Twilight of the Republics?

An American president fails to learn from history as a Houthi army working for Iran closes a major artery of global commerce, including that of Americans.

Via Wikimedia Commons
Leon Alaric Shafer: 'Invest in the Victory Liberty Loan,' a World War I-era poster, detail. Via Wikimedia Commons

‘America lives in a world of her own . . . safe from attack, safe even from menace, she hears from afar the warning cries of European races and faiths, as the gods of Epicurus listened to the murmurs of the unhappy earth beneath their golden dwellings . . .’ —James Bryce, ‘The American Commonwealth,’ 1888

These words, penned by Victoria’s ambassador to Washington, are quoted in Robert Kagan’s history of the failures of American isolationism in the early 20th century, “The Ghost at the Feast.” Someone ought to send the book to President Biden, who is losing the Battle of the Red Sea. Mr. Kagan writes how foreign perils troubled the tranquility traced by Bryce, as a feckless Democratic president failed to confront our enemy’s threat to American ships.

That threat, during World War I, was posed by the submarines of the German Empire, which were waging indiscriminate warfare on  transatlantic shipping in an effort to cut off supplies to the Allied powers, Britain, France, and Russia, as war raged on the continent. Today, the theater is the Red Sea and the instigator the Islamic Republic of Iran, whose cats-paw, the Houthis, are waging a de facto war on naval commerce in a vital artery of world commerce.

The parallels are striking. In the leadup to World War I, Mr. Kagan explains, Americans kept aloof from Europe’s shifting alliances and rising tensions, in part because of the expectation that the British Navy would maintain peace in the Atlantic — and keep open the sea lanes for commerce. The outbreak of the war in the summer of 1914 did little to change these views, at first. “We definitely have to be neutral,” Wilson mumbled in September that year.

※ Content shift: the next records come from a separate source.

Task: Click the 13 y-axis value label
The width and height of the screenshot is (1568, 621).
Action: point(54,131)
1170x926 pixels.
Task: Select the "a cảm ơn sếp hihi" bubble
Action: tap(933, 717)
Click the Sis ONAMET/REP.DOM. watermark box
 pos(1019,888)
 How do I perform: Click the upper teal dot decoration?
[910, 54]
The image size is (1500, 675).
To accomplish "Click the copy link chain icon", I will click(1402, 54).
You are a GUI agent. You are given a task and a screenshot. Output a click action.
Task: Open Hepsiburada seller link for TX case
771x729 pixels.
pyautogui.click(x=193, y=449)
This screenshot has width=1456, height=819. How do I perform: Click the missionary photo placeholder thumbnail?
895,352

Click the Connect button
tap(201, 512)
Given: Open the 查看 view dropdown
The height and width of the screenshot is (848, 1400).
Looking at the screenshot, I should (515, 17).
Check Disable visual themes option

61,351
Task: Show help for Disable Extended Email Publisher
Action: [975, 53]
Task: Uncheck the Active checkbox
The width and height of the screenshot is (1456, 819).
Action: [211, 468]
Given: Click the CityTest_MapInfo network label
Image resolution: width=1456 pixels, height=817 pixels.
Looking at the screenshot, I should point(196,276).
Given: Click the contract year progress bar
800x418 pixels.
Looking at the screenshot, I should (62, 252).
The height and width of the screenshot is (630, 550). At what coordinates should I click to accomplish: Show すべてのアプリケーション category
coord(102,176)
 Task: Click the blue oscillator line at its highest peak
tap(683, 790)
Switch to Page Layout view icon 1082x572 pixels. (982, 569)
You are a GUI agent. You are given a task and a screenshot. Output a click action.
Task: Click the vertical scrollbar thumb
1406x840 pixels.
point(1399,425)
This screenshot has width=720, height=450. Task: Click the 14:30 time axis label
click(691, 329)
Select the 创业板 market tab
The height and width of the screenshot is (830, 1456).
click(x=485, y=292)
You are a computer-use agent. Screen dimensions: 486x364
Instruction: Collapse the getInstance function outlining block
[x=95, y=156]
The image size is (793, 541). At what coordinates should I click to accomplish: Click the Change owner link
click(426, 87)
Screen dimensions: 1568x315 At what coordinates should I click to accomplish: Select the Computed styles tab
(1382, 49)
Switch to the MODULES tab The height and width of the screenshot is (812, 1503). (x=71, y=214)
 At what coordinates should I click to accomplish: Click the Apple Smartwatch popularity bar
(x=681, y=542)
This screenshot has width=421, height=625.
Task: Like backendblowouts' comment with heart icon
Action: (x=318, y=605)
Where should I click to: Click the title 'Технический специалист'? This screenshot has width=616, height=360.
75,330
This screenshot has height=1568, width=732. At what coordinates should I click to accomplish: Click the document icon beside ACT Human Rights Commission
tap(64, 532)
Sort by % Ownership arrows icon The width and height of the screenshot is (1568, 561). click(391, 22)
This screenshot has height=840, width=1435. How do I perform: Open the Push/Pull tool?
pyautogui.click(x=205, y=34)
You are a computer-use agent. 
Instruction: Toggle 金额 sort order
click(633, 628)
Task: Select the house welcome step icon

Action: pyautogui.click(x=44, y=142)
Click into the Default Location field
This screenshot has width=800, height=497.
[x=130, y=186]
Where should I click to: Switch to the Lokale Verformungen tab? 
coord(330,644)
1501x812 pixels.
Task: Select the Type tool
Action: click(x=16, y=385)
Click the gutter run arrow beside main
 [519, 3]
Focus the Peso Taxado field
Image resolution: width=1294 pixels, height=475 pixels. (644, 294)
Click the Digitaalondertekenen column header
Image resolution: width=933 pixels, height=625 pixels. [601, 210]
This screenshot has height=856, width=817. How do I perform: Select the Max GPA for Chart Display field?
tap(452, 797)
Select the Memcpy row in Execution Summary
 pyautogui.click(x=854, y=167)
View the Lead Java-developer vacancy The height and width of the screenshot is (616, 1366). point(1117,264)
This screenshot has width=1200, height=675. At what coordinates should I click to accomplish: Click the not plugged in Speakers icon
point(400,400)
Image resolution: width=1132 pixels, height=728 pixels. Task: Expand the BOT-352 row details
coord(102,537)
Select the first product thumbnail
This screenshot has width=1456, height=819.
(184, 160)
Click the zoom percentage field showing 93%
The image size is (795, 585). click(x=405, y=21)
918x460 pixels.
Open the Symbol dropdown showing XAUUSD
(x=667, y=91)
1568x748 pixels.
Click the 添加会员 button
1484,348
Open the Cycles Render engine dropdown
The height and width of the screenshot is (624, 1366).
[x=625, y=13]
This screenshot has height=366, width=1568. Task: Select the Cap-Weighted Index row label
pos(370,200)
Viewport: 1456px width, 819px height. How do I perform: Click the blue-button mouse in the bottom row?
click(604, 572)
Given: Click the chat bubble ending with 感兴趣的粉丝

Editorials in William Randolph Hearst’s papers dismissed the conflict as a “war of kings” started by “homicidal maniacs.” Colonel Robert McCormick in 1914 mocked the pretensions of the monarchs who launched the war in an immortal editorial, “Twilight of the Kings.” The editorial excoriated these rulers for invoking divine aid for their murderous aims, concluding: “The republic marches east.” The war, Wilson said, “cannot touch us.”

Even so, America could not remain aloof from the war, in part because Germany embarked on a policy — a kind of forerunner of asymmetrical warfare — of deploying its small fleet of submarines to try to cut off the flow of American sea trade across the Atlantic. The Germans, Mr. Kagan says, “believed the Americans would not fight.” Berlin declared the waters around Britain a “war zone” in which even neutral nations’ ships would be sunk.

Despite these provocations, the escalating German aggression went unanswered by Wilson. In March 1915 a British ship was sunk, leading to an American death. Wilson was persuaded not even to condemn the action. “The next day,” Mr. Kagan writes, an American ship was bombed in the North Sea, and “again, Wilson did not react.” Instead he “looked to the British” for help and even sought to placate the Kaiser.

“Wilson’s passivity,” Mr. Kagan reckons, emboldened Germany, which ramped up its submarine war. This culminated in the May 1915 sinking of Royal Mail Ship Lusitania, killing 124 Americans. Even then, Wilson’s response was limited to a demand for “an apology and reparations,” Mr. Kagan writes. He also demanded an end to submarine warfare, Mr. Kagan observes — but dropped it after Germany failed to respond.

Instead, Mr. Kagan explains, Wilson asked the Germans to “follow the rules” of war at sea and said that further attacks affecting Americans “would be regarded as deliberately unfriendly.” It was clear, Mr. Kagan notes, that Wilson “very much wanted to avoid war.” It would be two more years before America entered the fight,  following the 1916 election, which Wilson won with the motto “he kept us out of war.” 

This brings us back to the Red Sea, where Mr. Biden’s inadequate action in the face of Iran echoes Wilson’s refusal to grasp the German threat. It wasn’t until America’s entry into the Great War that, in Mr. Kagan’s account, America embraced responsibilities commensurate with its power. Mr. Biden’s weakness amounts to a regression, underscoring the danger of assuming that America’s geographic distance from threats leaves us “safe from attack.”